I am a 28-year-old woman who has been in a relationship with my boyfriend for five years. Our relationship started off like a fairytale; we were so in love and happy. However, as the years went by, we began to change. The love that once warmed my heart like a cozy fire has dwindled down to barely a flicker, and our once-adventurous spirits have become confined to the comfort zone of our unhealthy routine.

The problem is, I can’t bring myself to end the relationship, even though I’m aware that it’s holding me back. My self-esteem has plummeted over the past few years, which has led me to become increasingly codependent on my boyfriend. Our relationship has slowly morphed from two partners supporting each other’s growth to him becoming the center of my world.

My career, friendships, hobbies, and even my health have taken a backseat as I devote all my energy into keeping him happy. I frequently find myself sacrificing my own well-being for the sake of our relationship. Although he is not outright abusive, I can’t shake the feeling that my happiness and sense of worth are now directly tied to him.

I avoid conflict like the plague, and the thought of hurting him by leaving the relationship terrifies me. Furthermore, the fear of starting over after investing five years of my life into this relationship is paralyzing.

I desperately need to rediscover my own worth and independence, but I don’t know how to do that without upending the life we have built together. How can I muster up the courage to make a change and pursue my own happiness?—A Lost Heart Seeking Guidance

Dear ALHSG,

First and foremost, I want you to take a deep breath and know that you are not alone. It takes immense courage to recognize the need for change in your life and even more to reach out for help and advice. 

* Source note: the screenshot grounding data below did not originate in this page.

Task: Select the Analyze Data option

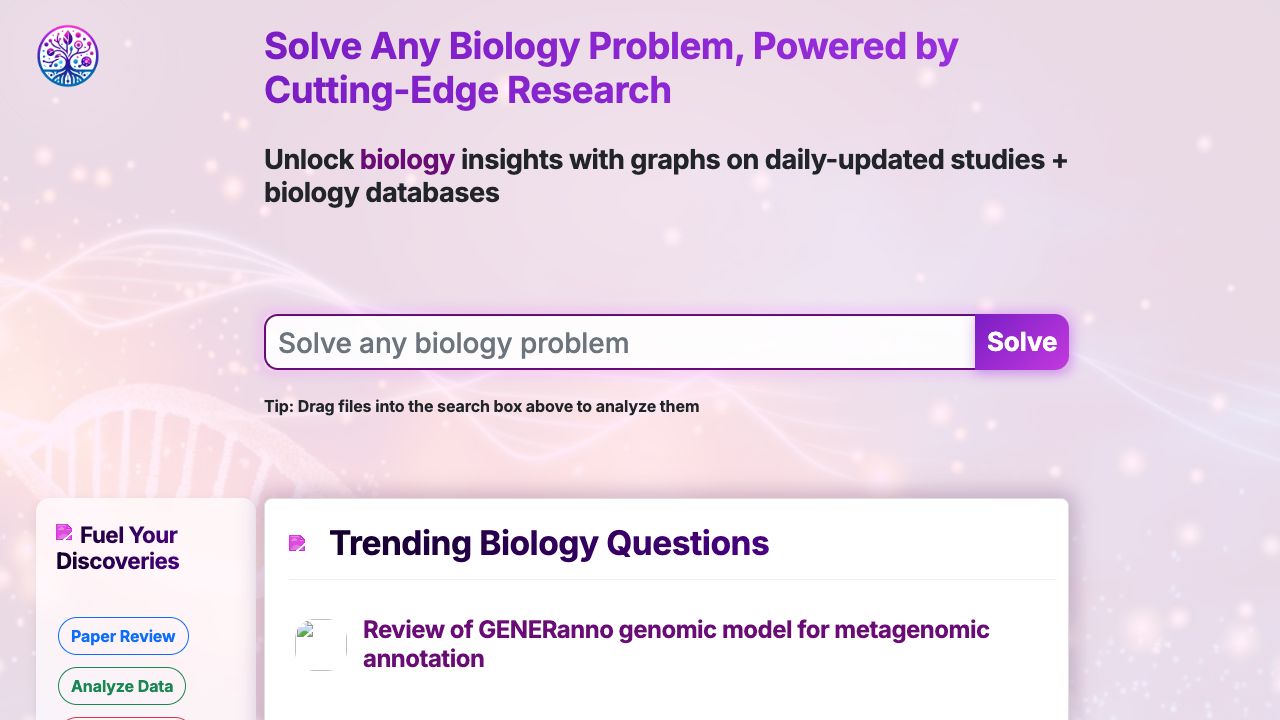Action: click(x=122, y=686)
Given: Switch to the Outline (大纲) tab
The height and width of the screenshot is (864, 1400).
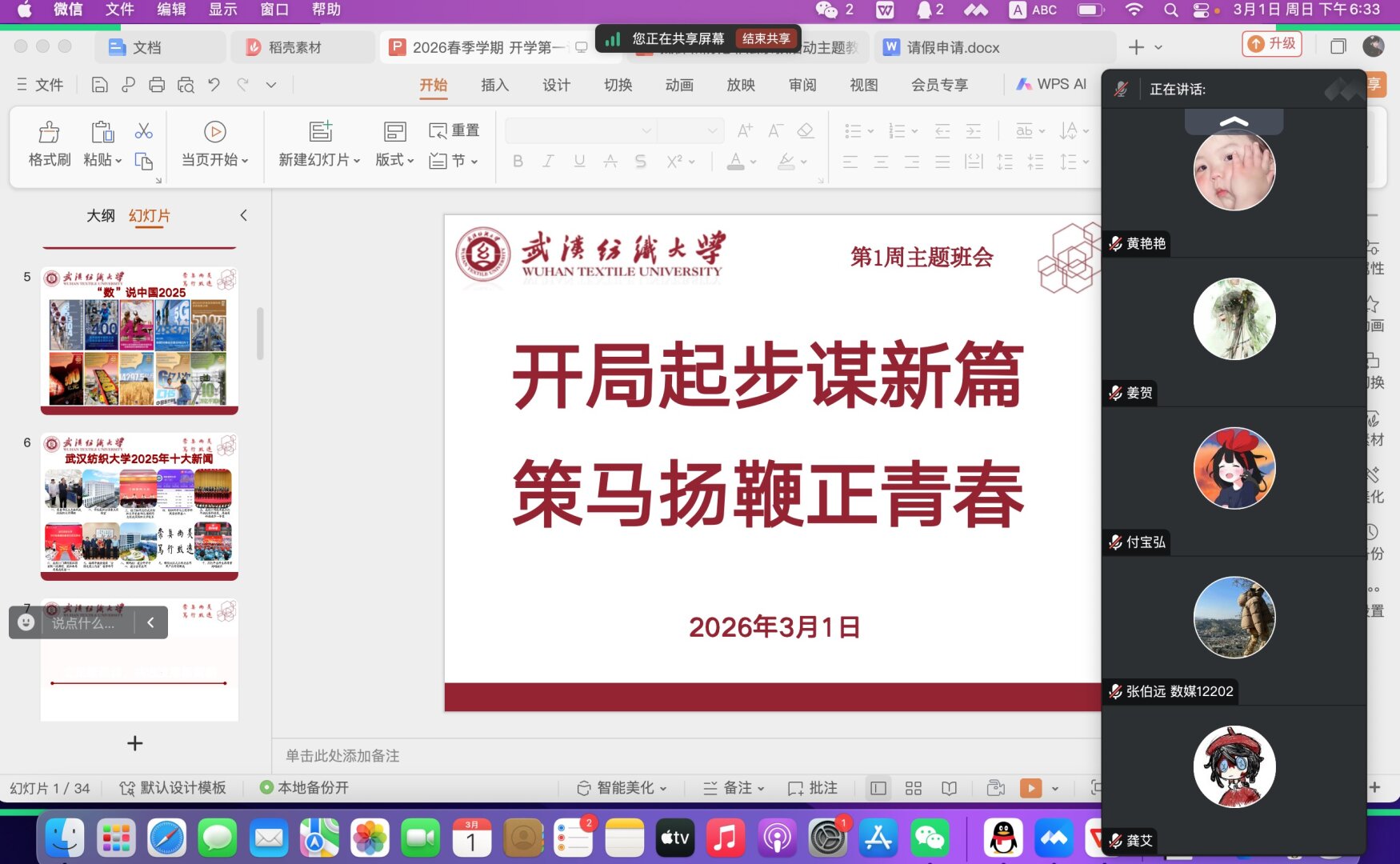Looking at the screenshot, I should click(101, 215).
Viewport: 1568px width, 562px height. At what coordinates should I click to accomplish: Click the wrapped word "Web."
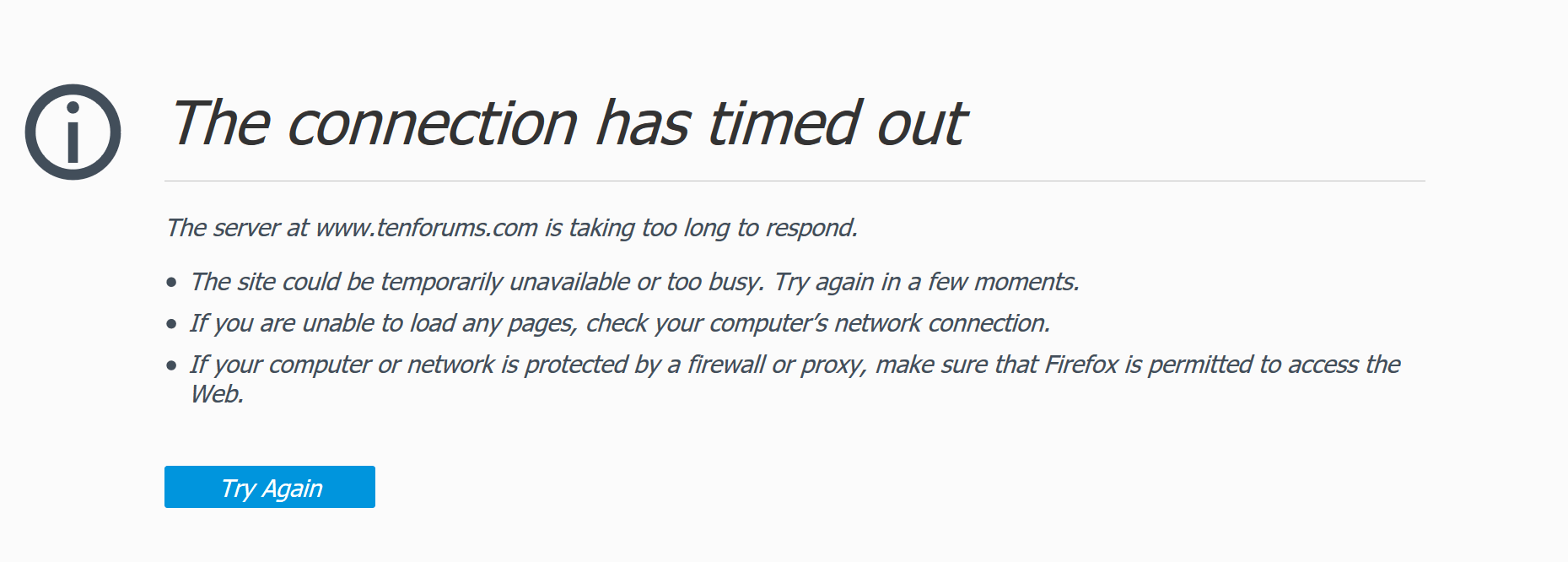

Ending a relationship—even a relationship that’s not serving you—is one of the hardest things we ever do as humans. The pain is visceral, intense, and feels like a kind of death—like resetting a broken bone in order to make it heal properly. You know the long-term benefits will be worth it eventually, but oof is it difficult to make that first bend and snap.

But bend and snap it you must, ALHSG, and the sooner the better. The sooner you sever the ties of this not-good-for-you relationship, the sooner you can heal from it and move on from it, and the sooner you’ll get to experience the possibility of unbridled, light-saturated happiness. 

It’s evident from your words that you truly care about your well-being and happiness, and this is the first and most important step to reclaiming your sense of self and knowing your worth. Remember that embarking on this journey of rediscovering your value will be grueling and emotional and harder before its easier, but, if you stick with it, it’ll also be some of the most transformative and empowering work you’ll do.

I want you to consider that by staying in this relationship, you’re hindering not only your own growth but potentially your boyfriend’s as well. When you are both emotionally intertwined, it’s challenging for either of you to evolve as individuals.

It’s essential to remind yourself that your worth is infinite and is not contingent on the approval of anyone else. Write that on a Post-It and put it all around your house. 

MY WORTH IS INFINITE. 

The fact that you’ve made personal sacrifices for the sake of your five-year relationship shows your incredible capacity for love, care, and selflessness. These qualities should be directed towards yourself just as much as (if not more than) others.

Here are a few suggestions to help you in your journey of ending this relationship, rediscovering your worth, and empowering yourself:

  1. Seek support from friends and family – Reach out to those who love and care for you—as many times as you can in the coming weeks and months. They can provide valuable perspective, strength, and encouragement during this difficult time.
  2. Pursue hobbies and interests outside of the relationship – Rediscover your passions and find activities that make you feel alive and bring you joy. This will not only help you understand your value—we feel more competent in all areas when we do things we’re good at—but also allow you to nurture it through personal growth.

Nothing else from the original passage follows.